Corrado Gaipa (13 March 1925 – 21 September 1989) was an Italian actor and voice actor.

Gaipa was a well known actor of Italian cinema as well as dubbing voices. However, he was widely known for his role as Don Tommasino in The Godfather.

Biography
Born in Palermo, Gaipa enrolled in the Silvio d'Amico Academy of Dramatic Arts, where he studied for three years and performed an adaptation of the play You Can't Take It with You. He then graduated in 1946. In 1948, Gaipa joined a theatre group based in Rome and he began doing radio dramas which were broadcast in many cities across Italy such as Turin, Florence and Milan. He also appeared in many films such as the 1969 film That Splendid November. Internationally, he was well known for having played Don Tommasino in the 1972 film The Godfather directed by Francis Ford Coppola.
◆ ◆ ◆
* REQUIRED WORK
(1) List every city named in the Corrado Gaipa biography.
(2) Reproduce word for word the part of the Corrado Gaipa biography that begins with "Gaipa was a" and ends with "Francis Ford Coppola.".

* GIVEN MATERIAL
◆ ◆ ◆
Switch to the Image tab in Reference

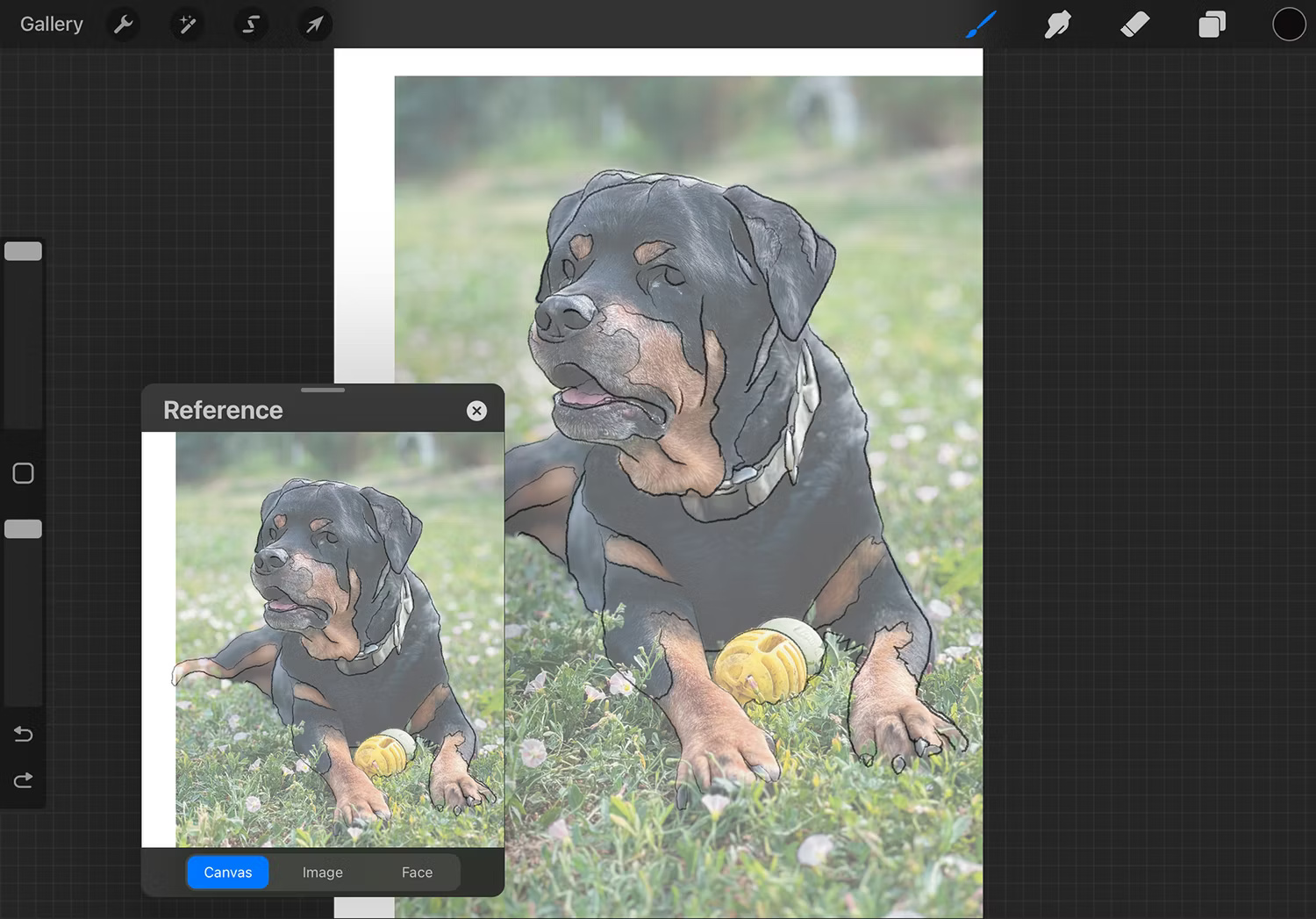[x=322, y=872]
◆ ◆ ◆
* COMPLETED EXERCISE
(1) Palermo, Rome, Turin, Florence, Milan

(2)
Gaipa was a well known actor of Italian cinema as well as dubbing voices. However, he was widely known for his role as Don Tommasino in The Godfather.

Biography
Born in Palermo, Gaipa enrolled in the Silvio d'Amico Academy of Dramatic Arts, where he studied for three years and performed an adaptation of the play You Can't Take It with You. He then graduated in 1946. In 1948, Gaipa joined a theatre group based in Rome and he began doing radio dramas which were broadcast in many cities across Italy such as Turin, Florence and Milan. He also appeared in many films such as the 1969 film That Splendid November. Internationally, he was well known for having played Don Tommasino in the 1972 film The Godfather directed by Francis Ford Coppola.